[Entries on finding words and elements]
• • •

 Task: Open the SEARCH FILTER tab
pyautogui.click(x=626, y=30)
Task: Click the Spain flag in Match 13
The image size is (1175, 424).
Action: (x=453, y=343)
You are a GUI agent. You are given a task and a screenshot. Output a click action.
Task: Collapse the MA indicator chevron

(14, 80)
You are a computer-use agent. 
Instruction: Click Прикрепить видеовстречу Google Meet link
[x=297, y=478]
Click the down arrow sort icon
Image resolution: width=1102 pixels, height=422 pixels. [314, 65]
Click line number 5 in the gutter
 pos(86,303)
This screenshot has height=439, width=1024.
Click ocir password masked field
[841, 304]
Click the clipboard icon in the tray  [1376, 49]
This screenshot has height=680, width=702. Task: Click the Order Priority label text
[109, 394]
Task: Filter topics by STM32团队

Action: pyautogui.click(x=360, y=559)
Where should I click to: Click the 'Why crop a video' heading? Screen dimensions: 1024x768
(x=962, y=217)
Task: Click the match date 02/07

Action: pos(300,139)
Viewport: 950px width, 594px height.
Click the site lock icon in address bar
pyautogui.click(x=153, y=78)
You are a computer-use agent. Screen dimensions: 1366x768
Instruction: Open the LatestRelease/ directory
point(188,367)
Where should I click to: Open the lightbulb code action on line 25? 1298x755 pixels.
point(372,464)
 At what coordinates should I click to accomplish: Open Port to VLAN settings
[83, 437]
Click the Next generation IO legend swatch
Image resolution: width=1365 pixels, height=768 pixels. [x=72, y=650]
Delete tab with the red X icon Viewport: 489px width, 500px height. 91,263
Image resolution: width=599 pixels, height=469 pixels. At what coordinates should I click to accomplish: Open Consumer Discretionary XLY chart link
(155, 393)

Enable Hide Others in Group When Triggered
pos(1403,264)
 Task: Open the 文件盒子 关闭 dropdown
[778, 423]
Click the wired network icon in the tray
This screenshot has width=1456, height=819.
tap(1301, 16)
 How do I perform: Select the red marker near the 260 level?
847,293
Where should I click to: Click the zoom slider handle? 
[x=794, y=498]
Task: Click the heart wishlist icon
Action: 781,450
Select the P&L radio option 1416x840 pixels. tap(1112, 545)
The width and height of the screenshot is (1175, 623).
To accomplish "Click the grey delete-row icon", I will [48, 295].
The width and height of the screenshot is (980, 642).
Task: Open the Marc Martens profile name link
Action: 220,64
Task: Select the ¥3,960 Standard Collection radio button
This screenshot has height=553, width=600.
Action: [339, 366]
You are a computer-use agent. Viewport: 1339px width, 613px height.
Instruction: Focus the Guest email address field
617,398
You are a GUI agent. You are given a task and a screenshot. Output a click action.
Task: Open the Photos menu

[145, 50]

• • •

Starting with the line containing "You are a computer-use agent. Screen" and going on through the line containing "Image resolution: width=1365", give those lines again with "legend swatch" swapped for "legend marker" and nothing else changed.

You are a computer-use agent. Screen dimensions: 1366x768
Instruction: Open the LatestRelease/ directory
point(188,367)
Where should I click to: Open the lightbulb code action on line 25? 1298x755 pixels.
point(372,464)
 At what coordinates should I click to accomplish: Open Port to VLAN settings
[83, 437]
Click the Next generation IO legend marker
Image resolution: width=1365 pixels, height=768 pixels. [x=72, y=650]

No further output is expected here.